(Stored records)

....

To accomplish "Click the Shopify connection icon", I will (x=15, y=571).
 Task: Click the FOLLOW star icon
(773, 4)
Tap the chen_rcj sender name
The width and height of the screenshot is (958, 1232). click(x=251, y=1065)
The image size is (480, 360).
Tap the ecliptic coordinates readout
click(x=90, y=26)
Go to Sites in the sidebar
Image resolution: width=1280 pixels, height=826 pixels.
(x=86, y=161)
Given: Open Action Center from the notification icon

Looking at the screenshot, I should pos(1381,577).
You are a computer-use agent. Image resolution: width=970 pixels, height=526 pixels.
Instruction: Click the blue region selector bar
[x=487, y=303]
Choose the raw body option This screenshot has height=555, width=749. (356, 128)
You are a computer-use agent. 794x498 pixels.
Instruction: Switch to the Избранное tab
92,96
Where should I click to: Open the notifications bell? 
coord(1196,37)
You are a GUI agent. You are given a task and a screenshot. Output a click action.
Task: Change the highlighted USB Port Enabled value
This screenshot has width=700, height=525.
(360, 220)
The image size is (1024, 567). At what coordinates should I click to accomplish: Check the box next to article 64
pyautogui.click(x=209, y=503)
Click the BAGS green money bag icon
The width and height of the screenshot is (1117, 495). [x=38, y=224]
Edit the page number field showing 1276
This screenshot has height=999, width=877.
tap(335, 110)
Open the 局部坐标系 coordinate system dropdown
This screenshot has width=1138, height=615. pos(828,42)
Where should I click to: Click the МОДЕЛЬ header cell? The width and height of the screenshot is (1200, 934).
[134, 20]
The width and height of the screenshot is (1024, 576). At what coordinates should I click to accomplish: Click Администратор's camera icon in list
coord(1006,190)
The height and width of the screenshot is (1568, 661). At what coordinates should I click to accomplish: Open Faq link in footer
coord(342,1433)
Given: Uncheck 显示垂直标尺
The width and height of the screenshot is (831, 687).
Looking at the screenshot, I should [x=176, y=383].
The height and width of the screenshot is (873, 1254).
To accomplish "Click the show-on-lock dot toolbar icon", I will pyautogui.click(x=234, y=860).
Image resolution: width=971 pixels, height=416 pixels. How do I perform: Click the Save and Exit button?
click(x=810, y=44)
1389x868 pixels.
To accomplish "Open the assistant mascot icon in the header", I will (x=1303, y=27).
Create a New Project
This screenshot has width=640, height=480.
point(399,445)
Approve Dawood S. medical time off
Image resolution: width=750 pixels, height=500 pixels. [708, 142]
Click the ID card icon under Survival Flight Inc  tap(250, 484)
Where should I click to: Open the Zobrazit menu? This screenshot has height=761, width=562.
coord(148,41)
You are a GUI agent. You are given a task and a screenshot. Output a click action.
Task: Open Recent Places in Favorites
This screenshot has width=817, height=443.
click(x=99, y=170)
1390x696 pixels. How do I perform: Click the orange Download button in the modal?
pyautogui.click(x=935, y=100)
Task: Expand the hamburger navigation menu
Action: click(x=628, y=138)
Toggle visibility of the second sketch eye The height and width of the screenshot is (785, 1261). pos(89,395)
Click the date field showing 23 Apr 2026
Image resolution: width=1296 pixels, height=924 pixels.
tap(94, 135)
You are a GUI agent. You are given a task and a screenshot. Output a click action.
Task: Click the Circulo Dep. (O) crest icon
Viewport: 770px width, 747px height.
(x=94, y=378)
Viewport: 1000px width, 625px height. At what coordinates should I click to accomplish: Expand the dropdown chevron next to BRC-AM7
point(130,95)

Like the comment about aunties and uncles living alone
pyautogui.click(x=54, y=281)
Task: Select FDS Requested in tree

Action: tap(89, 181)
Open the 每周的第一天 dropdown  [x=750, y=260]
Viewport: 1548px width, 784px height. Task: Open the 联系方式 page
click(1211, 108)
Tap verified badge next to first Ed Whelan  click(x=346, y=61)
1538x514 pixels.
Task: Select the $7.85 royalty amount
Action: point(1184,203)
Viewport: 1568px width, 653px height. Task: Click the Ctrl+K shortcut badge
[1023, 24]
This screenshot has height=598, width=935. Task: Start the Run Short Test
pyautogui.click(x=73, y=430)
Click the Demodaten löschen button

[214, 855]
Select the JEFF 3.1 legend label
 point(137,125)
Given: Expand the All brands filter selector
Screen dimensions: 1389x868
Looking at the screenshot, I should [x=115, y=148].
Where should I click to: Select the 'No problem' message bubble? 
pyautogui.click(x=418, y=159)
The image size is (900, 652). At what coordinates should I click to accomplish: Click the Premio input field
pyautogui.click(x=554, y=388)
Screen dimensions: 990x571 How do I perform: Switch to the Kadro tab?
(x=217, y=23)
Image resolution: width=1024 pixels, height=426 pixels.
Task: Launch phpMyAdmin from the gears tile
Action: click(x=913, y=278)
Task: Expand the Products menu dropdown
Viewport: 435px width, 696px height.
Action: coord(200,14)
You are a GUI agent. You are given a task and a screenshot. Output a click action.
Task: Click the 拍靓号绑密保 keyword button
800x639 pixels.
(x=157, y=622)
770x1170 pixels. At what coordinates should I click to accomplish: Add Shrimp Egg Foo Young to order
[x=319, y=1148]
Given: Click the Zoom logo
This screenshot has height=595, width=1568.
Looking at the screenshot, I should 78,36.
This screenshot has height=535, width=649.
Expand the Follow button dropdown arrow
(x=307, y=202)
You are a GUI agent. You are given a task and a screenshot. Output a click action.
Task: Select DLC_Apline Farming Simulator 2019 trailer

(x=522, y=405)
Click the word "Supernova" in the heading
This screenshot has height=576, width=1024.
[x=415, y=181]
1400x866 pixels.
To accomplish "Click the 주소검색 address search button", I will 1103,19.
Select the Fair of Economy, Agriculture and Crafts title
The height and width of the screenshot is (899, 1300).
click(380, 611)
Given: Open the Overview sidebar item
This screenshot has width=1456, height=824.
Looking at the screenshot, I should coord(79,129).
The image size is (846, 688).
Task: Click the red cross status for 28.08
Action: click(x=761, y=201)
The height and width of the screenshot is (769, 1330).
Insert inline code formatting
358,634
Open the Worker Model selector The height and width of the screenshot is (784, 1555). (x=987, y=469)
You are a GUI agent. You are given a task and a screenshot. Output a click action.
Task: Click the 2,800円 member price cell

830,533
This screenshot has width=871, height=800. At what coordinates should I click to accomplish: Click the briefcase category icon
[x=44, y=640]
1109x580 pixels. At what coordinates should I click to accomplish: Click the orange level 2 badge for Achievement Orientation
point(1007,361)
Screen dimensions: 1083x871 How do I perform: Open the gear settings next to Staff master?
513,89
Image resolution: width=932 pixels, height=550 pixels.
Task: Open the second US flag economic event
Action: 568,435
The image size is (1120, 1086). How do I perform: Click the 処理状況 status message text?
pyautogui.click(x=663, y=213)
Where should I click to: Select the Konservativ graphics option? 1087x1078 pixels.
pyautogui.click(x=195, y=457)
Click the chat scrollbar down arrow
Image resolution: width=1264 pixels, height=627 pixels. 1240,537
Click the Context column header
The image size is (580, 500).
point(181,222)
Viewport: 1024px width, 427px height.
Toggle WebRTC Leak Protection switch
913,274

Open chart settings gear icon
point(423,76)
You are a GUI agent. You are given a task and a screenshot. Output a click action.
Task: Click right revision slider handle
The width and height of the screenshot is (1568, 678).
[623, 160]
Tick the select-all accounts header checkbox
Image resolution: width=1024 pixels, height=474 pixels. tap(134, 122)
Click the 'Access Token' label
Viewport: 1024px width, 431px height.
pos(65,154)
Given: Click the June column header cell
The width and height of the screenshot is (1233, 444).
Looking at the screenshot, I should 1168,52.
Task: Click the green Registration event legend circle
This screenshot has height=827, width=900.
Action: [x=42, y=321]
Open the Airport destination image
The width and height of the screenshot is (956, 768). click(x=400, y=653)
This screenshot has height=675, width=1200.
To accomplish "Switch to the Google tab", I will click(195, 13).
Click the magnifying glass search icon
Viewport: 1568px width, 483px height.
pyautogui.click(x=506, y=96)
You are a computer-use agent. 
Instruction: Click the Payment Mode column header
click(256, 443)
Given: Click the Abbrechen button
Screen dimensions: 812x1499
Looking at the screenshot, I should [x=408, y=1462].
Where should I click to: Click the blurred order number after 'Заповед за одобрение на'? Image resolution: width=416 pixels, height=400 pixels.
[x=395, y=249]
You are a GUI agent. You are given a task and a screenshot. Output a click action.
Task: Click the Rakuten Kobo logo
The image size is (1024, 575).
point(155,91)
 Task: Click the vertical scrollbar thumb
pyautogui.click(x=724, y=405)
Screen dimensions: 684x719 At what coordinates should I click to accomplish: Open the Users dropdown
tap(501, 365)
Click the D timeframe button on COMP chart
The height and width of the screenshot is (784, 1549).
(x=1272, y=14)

....

- Your objective -
For each line of the data that has the word "logo", report that line.

- Task response -
Given: Click the Zoom logo
Task: Click the Rakuten Kobo logo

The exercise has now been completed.